• [Task description] Update the items from the line containing "Task: Click the fx" down to the line containing "Action: (x=234, y=313)" by changing "Layer Style" to "Blending Options", leaving everything else as it is.

• [Exercise inputs]
──────────

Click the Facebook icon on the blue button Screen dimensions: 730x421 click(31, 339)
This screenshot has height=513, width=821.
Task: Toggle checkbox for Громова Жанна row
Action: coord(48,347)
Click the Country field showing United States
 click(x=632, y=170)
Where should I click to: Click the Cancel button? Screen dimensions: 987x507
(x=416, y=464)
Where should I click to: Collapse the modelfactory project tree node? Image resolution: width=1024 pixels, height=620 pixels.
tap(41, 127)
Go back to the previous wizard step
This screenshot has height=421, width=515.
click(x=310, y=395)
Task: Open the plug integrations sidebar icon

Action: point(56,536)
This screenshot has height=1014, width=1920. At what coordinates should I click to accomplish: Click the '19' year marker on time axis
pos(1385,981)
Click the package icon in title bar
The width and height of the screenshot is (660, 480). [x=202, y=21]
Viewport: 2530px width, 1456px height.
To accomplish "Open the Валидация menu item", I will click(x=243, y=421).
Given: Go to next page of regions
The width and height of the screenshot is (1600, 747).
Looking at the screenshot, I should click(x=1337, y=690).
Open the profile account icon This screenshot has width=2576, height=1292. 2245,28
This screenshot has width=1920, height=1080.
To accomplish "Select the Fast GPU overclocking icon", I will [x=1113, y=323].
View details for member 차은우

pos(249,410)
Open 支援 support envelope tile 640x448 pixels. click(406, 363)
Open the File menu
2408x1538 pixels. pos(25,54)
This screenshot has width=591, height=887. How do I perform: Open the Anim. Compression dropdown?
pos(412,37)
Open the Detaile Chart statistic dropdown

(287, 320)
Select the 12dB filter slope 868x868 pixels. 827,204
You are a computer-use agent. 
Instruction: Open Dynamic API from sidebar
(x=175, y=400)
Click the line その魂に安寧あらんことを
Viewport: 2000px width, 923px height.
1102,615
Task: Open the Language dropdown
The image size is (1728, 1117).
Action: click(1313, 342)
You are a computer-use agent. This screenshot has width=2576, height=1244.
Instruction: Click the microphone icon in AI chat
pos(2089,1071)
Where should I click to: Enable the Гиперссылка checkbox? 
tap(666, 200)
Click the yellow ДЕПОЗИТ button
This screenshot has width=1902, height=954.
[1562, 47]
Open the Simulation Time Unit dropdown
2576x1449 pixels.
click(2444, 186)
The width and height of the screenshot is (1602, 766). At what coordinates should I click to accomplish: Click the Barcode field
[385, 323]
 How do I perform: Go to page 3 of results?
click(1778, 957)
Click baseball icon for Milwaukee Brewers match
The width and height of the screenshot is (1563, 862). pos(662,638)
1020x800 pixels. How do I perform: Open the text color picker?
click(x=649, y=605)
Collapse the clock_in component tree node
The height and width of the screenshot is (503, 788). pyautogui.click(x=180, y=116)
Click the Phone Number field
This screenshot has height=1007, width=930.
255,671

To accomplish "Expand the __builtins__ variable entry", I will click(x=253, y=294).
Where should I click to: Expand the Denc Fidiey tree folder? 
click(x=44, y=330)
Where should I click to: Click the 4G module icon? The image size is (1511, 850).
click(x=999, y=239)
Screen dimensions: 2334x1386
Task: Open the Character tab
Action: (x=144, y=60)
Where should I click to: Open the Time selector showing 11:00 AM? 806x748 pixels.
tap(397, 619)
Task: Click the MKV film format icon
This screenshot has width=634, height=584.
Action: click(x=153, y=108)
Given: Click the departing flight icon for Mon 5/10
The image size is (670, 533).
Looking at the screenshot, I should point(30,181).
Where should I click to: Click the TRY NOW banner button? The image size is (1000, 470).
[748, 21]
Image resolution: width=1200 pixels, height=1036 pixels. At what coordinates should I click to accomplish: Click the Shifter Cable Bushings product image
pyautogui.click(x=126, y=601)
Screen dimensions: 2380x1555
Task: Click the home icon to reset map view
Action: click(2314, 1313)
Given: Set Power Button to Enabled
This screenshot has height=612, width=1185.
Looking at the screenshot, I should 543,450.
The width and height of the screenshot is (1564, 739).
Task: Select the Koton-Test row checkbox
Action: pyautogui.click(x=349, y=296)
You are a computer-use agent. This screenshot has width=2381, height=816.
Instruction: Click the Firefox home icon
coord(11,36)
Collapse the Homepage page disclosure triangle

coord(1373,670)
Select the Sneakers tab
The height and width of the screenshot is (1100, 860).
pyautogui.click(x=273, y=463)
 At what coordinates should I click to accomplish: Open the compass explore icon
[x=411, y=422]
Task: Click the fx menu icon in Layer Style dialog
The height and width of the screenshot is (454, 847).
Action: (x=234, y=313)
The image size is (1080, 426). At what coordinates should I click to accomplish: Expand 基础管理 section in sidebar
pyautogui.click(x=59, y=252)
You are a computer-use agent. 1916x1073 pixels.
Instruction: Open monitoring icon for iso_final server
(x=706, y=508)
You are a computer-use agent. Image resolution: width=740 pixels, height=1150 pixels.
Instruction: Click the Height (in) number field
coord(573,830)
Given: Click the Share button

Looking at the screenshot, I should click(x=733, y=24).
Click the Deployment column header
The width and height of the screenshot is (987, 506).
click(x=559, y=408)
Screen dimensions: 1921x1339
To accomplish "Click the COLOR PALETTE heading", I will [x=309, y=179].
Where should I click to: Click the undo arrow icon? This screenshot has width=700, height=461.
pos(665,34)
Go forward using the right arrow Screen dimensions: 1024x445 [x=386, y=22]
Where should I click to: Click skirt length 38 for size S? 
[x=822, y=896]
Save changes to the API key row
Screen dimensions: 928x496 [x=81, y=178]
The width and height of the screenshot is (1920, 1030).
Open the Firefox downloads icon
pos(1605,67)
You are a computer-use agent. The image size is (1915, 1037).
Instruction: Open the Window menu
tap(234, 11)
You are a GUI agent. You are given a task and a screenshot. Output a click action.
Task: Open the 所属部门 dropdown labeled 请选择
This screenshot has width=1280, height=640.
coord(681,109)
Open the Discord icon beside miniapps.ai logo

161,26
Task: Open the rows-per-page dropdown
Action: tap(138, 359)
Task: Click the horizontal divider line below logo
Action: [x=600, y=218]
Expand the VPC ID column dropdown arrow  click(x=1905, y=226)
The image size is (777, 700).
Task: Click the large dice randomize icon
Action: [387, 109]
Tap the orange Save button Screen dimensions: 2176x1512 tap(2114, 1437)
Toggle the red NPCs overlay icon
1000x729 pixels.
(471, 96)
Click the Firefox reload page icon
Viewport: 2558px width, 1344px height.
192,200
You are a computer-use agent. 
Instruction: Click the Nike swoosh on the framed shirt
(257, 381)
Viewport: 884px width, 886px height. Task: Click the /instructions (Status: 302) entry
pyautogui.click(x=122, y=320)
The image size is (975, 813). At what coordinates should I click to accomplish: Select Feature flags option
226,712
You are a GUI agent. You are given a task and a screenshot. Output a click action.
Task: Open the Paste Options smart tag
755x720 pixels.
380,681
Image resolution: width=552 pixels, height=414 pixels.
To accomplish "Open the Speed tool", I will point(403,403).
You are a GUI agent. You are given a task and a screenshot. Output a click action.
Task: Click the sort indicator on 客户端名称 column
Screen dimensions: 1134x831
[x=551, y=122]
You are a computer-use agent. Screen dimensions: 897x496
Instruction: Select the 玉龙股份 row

──────────

• [Solution to this problem]
Task: Click the fx menu icon in Blending Options dialog
The height and width of the screenshot is (454, 847).
Action: (x=234, y=313)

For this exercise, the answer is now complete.